- **GIVEN REQUEST**
Could you copy every line of the records below, requests included, adding 99 to each x and y coordinate in the answers and leaving all other numbers unchanged? Omit the pictures.

• • • • • • •

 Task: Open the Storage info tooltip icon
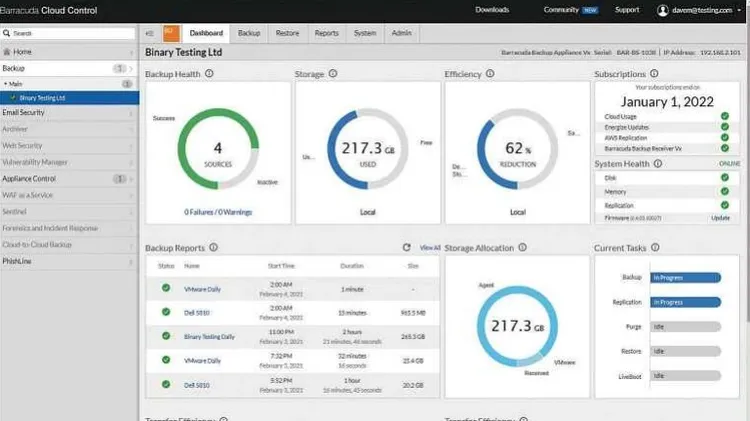[x=333, y=75]
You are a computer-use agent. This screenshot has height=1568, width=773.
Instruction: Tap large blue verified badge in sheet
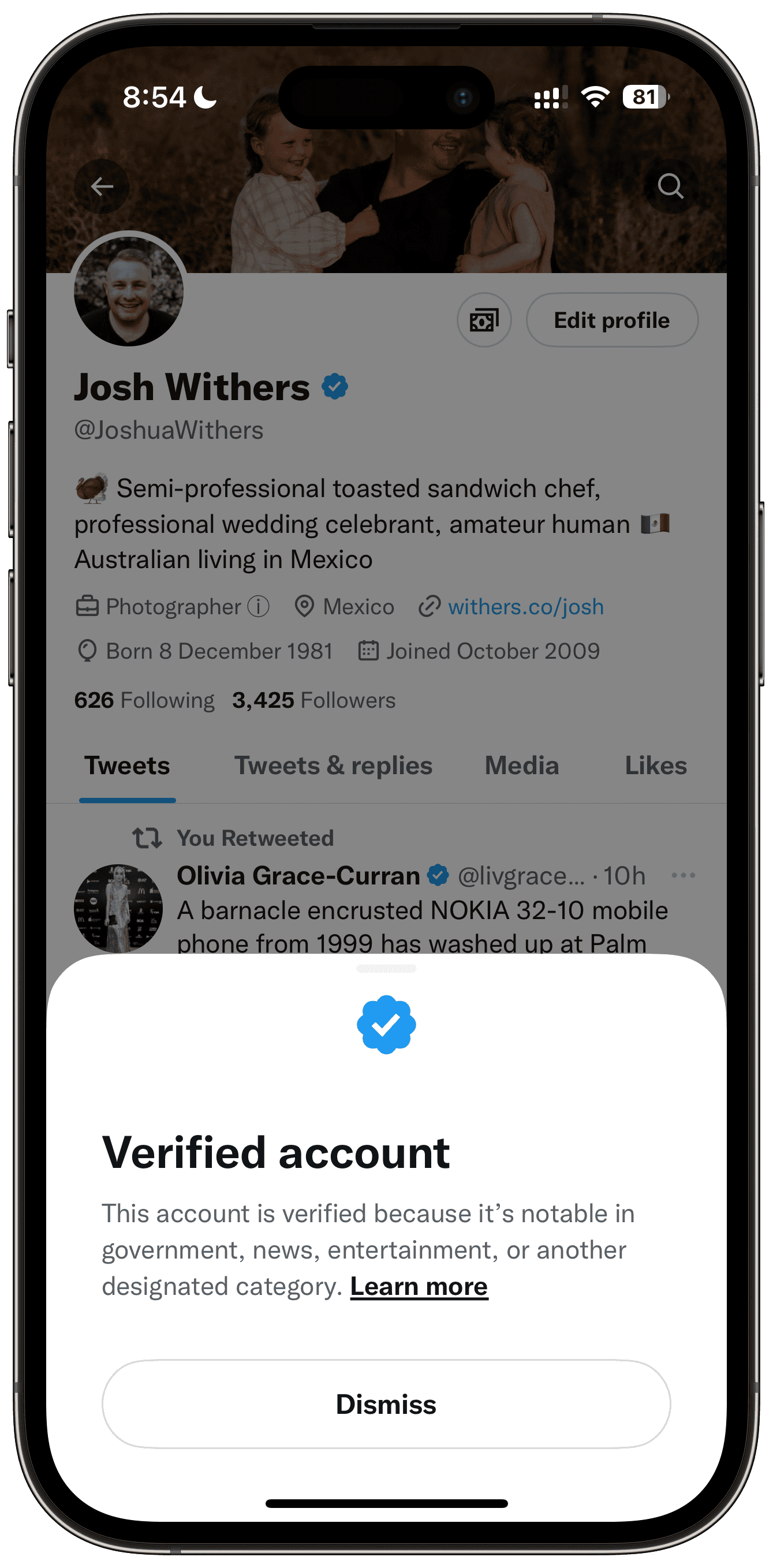[x=386, y=1024]
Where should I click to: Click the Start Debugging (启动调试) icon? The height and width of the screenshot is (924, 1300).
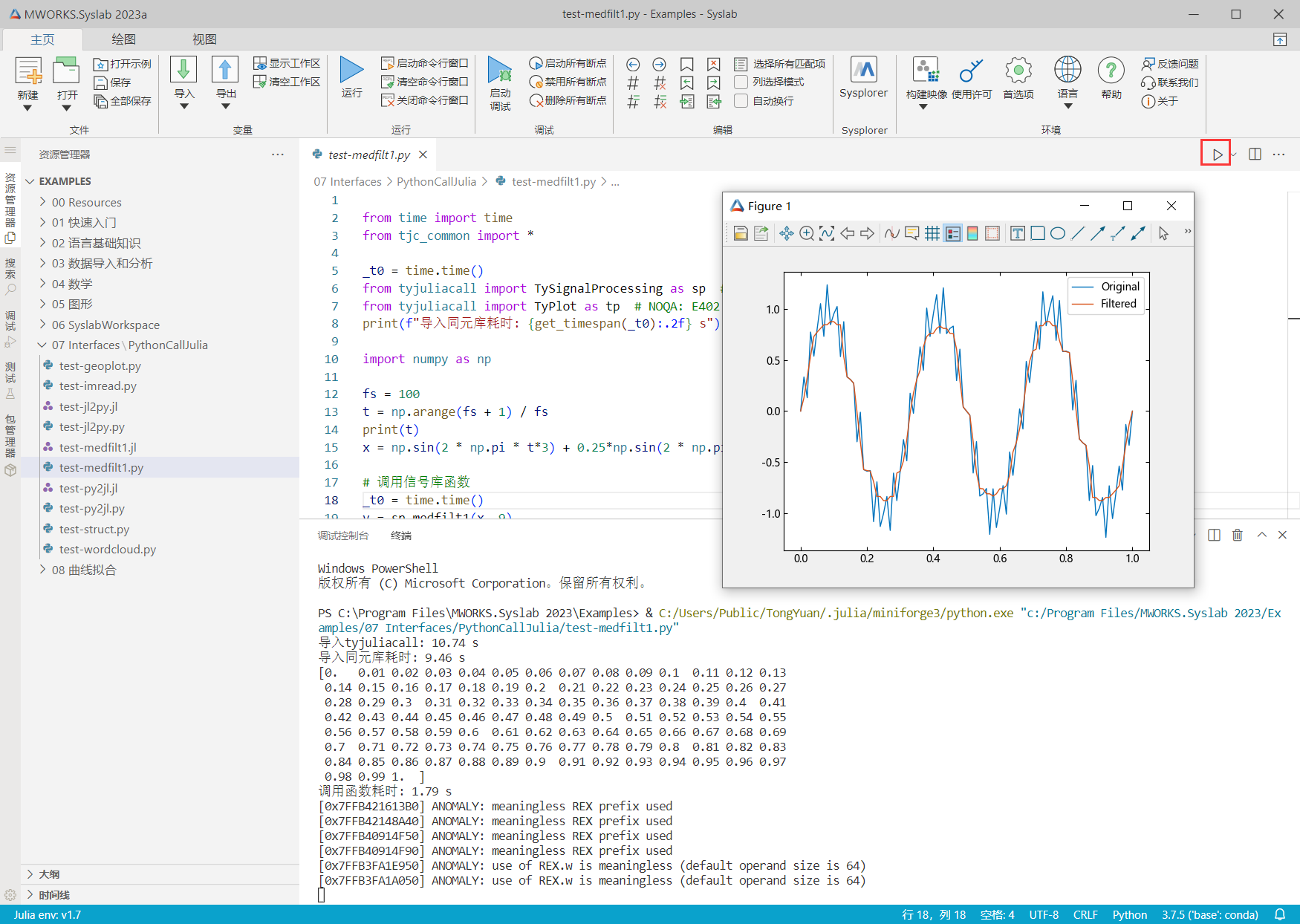(x=500, y=71)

• • • • • • •

- **ANSWER TO THIS EXERCISE**
 Task: Open the Storage info tooltip icon
[x=432, y=174]
You are a computer-use agent. This screenshot has height=1568, width=773.
Instruction: Tap large blue verified badge in sheet
[x=485, y=1123]
Where should I click to: Click the Start Debugging (启动调试) icon? The height and width of the screenshot is (924, 1300).
(x=599, y=170)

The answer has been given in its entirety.